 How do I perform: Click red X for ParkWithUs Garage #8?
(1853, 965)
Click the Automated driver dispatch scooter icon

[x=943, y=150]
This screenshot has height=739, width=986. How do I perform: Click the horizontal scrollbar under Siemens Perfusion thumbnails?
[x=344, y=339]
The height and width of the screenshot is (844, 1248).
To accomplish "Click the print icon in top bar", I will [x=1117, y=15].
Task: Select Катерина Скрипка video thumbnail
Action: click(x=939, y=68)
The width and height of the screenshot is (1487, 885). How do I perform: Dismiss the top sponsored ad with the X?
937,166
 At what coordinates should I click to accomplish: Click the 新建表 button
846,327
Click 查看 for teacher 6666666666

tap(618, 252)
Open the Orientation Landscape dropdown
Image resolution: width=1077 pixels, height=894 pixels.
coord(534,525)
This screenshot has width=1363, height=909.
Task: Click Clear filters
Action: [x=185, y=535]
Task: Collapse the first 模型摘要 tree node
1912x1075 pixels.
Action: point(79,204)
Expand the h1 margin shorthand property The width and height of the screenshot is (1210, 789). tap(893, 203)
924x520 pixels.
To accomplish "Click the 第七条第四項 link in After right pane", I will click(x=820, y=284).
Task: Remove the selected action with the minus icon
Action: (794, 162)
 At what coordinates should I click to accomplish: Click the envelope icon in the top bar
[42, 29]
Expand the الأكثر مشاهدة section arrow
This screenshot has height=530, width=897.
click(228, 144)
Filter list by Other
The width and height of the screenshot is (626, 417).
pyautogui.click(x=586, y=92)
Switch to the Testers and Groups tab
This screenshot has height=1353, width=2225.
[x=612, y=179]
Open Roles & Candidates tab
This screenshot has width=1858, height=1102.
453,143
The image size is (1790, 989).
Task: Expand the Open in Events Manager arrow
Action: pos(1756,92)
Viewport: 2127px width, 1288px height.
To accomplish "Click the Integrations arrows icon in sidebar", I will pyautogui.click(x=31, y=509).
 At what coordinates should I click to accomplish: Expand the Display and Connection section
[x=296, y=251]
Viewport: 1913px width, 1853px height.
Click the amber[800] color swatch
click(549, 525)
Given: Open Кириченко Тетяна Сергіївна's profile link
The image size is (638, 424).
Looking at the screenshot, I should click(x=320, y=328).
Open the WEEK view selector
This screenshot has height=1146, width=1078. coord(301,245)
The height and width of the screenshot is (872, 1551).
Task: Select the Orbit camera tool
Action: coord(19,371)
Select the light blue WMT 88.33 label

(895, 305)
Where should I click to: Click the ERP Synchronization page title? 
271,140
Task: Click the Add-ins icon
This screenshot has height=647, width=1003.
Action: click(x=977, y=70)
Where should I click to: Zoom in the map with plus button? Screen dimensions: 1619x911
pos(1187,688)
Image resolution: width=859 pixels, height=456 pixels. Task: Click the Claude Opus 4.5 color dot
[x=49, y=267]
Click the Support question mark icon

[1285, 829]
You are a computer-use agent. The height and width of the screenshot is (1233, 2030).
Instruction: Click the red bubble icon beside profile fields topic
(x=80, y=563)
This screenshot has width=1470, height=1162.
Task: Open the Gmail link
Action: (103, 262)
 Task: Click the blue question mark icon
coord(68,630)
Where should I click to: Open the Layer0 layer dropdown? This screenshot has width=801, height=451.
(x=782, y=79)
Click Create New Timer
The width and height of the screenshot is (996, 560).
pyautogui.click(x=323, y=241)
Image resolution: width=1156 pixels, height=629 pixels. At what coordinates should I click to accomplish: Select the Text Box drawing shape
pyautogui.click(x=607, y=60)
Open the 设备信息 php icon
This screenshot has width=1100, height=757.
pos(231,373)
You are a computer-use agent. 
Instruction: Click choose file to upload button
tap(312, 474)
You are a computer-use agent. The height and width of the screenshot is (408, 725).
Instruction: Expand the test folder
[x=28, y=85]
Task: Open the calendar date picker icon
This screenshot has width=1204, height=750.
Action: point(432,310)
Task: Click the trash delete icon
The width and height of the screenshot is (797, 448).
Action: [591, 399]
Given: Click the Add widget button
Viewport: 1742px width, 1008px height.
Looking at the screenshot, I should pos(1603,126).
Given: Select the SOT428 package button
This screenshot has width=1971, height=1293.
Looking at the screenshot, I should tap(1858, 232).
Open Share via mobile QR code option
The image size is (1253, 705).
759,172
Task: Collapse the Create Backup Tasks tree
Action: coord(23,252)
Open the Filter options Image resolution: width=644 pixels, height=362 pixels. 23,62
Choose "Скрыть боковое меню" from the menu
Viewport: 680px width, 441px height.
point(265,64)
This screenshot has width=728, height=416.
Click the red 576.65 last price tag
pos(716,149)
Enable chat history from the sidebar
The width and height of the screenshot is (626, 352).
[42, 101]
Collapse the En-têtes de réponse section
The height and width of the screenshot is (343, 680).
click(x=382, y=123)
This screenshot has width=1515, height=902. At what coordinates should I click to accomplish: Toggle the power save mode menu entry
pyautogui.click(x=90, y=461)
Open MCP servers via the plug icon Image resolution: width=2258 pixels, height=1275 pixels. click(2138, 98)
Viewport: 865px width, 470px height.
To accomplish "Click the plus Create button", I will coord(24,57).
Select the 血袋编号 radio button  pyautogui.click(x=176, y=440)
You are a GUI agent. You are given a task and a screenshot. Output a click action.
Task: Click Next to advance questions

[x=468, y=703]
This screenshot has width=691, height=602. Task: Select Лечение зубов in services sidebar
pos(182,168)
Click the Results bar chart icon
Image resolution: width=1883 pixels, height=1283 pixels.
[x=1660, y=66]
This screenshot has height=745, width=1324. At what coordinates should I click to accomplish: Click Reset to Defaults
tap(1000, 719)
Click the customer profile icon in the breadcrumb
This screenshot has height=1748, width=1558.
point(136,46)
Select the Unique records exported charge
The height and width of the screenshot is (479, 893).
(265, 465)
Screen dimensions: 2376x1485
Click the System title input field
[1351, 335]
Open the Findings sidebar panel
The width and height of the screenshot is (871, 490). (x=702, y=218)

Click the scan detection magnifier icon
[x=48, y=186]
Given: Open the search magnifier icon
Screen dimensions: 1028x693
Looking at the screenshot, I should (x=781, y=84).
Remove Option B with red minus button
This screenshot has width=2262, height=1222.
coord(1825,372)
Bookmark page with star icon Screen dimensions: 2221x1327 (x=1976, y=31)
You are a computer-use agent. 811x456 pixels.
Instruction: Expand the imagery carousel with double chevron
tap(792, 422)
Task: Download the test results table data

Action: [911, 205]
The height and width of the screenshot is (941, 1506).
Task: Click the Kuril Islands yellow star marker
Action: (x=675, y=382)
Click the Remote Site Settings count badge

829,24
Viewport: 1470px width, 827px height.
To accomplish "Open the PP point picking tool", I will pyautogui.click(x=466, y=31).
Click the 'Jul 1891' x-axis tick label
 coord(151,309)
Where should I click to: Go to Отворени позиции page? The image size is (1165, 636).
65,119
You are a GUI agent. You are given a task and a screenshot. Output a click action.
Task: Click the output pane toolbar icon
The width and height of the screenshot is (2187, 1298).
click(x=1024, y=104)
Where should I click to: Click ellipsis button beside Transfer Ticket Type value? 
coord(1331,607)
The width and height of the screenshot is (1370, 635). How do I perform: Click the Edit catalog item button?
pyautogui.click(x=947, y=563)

==========

The answer consists of every line above in which the word "computer" occurs.

You are a computer-use agent. The height and width of the screenshot is (1233, 2030).
You are a computer-use agent. 
You are a computer-use agent. The height and width of the screenshot is (408, 725).
You are a computer-use agent. 811x456 pixels.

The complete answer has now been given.